Materials and Methods: Site-directed mutagenesis, cell-free protein synthesis and protein expression in E. coli were performed to obtain recombinant TK proteins. Authentication of expressed protein was achieved by western blot analysis. A modified DiviTumTM assay was carried out to determine the phosphorylation activity of the individual TK mutants towards 5-bromo-2’-deoxyuridine (BrdU). In order to evaluate the activity against ACV, the amount of ACV, ACV monophosphate and adenosine tri-/diphosphate was determined by high performance liquid chromatography/ultraviolet spectroscopy (HPLC/UV) following incubation of recombinant TK with ACV.

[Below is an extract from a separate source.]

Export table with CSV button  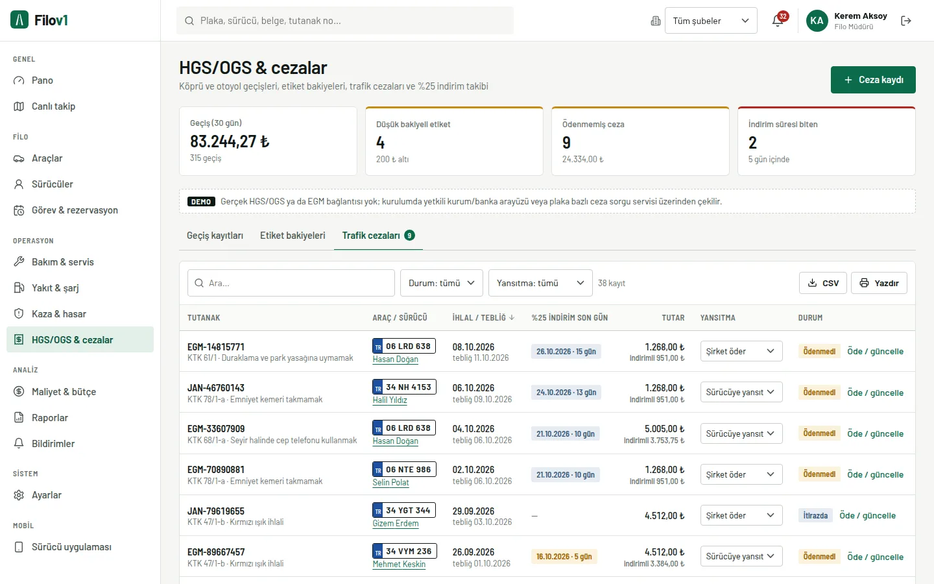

Results: Using the DiviTumTM assay, eleven aa changes in the TK gene were characterized as natural polymorphisms, six as resistance-associated mutations and three as polymorphisms with low phosphorylation activity. Additionally, the HPLC/UV method was established as a novel functional TK assay to validate the significance of aa substitutions with respect to resistance.
Conclusion: The modified DiviTumTM TK functional assay is suitable for the characterization of resistance-conferring aa substitutions in the HSV-1 TK. As this test does not use ACV as substrate, ambiguous results can be re-assessed by the implementation of the assay involving HPLC/UV, which, however, is more difficult to perform. More importantly, the application of purified recombinant proteins and the usage of ACV as substrate in this assay render this method highly reliable.